The  product  comparison at  station  two  seems  to  be  different

from  the  product  comparisons at  station  one  and  station  three.

These  are  the  diagnostic  plots of  the  functional  DOE  model.

Next,  we  would  like  to  perform curve DOE  modeling.

Before   curve DOE  modeling,

we  would  like  to  find some  parametric  model

that  fits  the  diaper  absorption volume  over  time  data  well.

I  found  that  there's  a  function  in  JMP called   biexponential  4P  model.

This  model  is  a  mixture of  two  experiential  model

with  four  unknown  parameters.

This  model  fits  all  the  diaper  absorption volume  over  time  curves  really  well.

These  are  the  diagnostic  plots of  the  curve  fitting  and  you  can  see

that  the  biexponential 4P   model fits  all  the  curves  really  well.

After  fitting  diaper absorption  volume  over  time  curves

using  biexponential 4P  model, we  performed   curve DOE  modeling  using  JMP

and  this  is  a  profiler of  the   curve DOE  model.

Using  this  profiler,  you  are  able to  see  the  shape  of  the  curve

as  a  function  of  diaper  product as  well  as  a  measuring  station.

This  is  a  profiler  of  product  A at  station  two  and  then  station  three.
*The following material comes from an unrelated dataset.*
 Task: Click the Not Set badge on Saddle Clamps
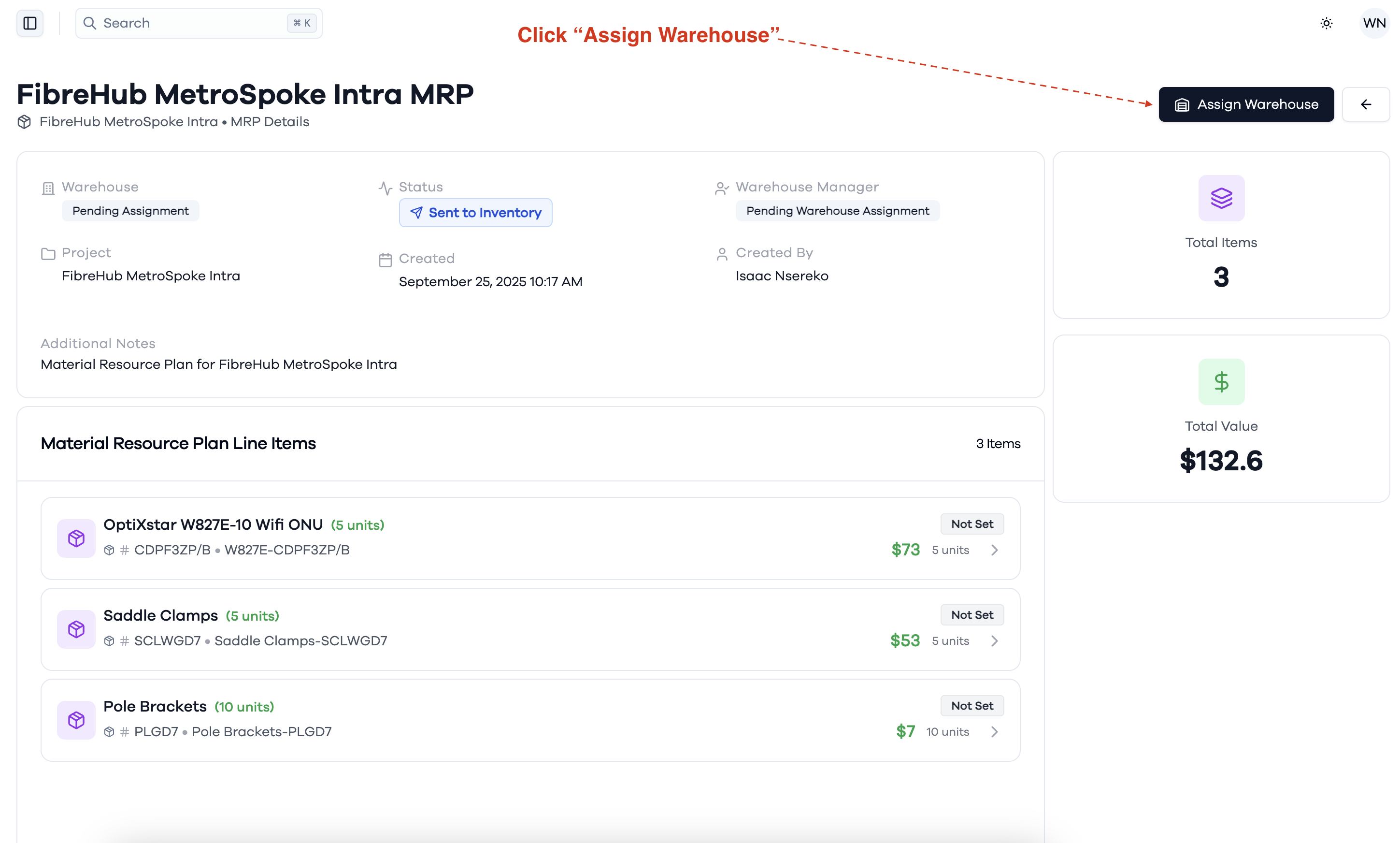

These  are  the  diagnostic  plots of  the  curve  DOE  model

and  you  can  see  that curve  DOE  model  fits  the  data  well,

except  that  at  higher diaper  absorption  volume,

the  residuals  are  getting  larger.

These  are  the   curve DOE  model  fit on  the  original  data.

As  you  can  see  that for  most  of  the  curves,

this  model  fits  the  data  really  well.
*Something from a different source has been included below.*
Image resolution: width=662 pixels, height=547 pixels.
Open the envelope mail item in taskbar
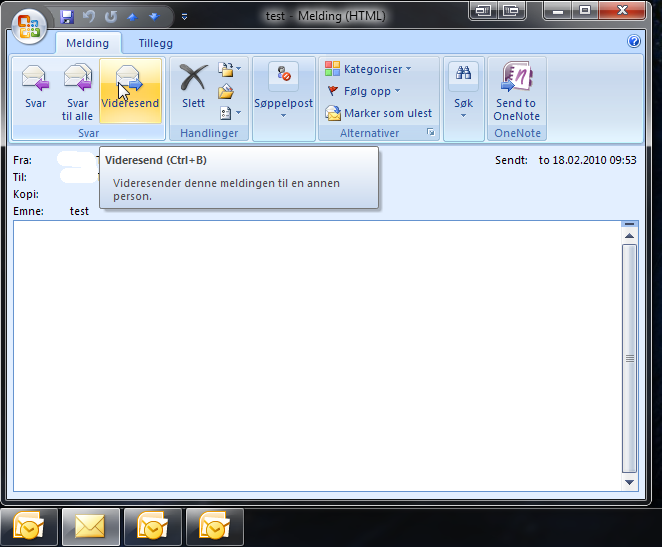91,526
This  compels  the  model  profiler

of  the  functional  DOE  model versus   curve DOE  model.

As  you  may  notice that  there's  some  difference

between  these  two  profiler at  the  later  time  point.

The  predicted  diaper  absorption  volume at  the  later  time  point

tend  to  plateau from  the  functional  DOE  model,

but  it  continue  to  increase at  later  time  point

using  the   curve DOE  model.

This  compares  the  diagnostic  plots from  the  functional  DOE  model

versus  curve DOE  model using biexponential 4P  model.

As  you  can  see  that  both  of  these  models fits  the  data  really  well,

with  functional  DOE  being  slightly  better

with  slightly  small root  mean  square  error.

Now,  you  have  seen  the  comparison of  functional  DOE  modeling

versus  curve  DOE  modeling using  two  P&G  examples

and  this  is  our  summary  and  conclusions.

Functional  DOE  modeling is  always  a  good  choice.

When  the  parametric  model fits  all  the  curve  data  well,

curve DOE  modeling may  perform  really  well.

However,  if  the  parametric  model does  not  fit  the  curve  data  well,

then  the  curve  DOE  modeling may  perform  poorly.

Functional  DOE  model  is  purely  empirical.

However,   curve DOE  model

may  take  into  account mechanistic  understanding

or  extrovert  knowledge in  the  modeling,  so  it  can  be  hybrid.

I t's  good  to  try  different  method like  different  smoothing  method

before  functional principal  component  analysis.

In  functional  DOE   modeling,

try functional  DOE  model versus  curve DOE  model

and  see  which  one  performs  best.

This  is  end  of  our  presentation.

Thank  you  all  for  your  attention.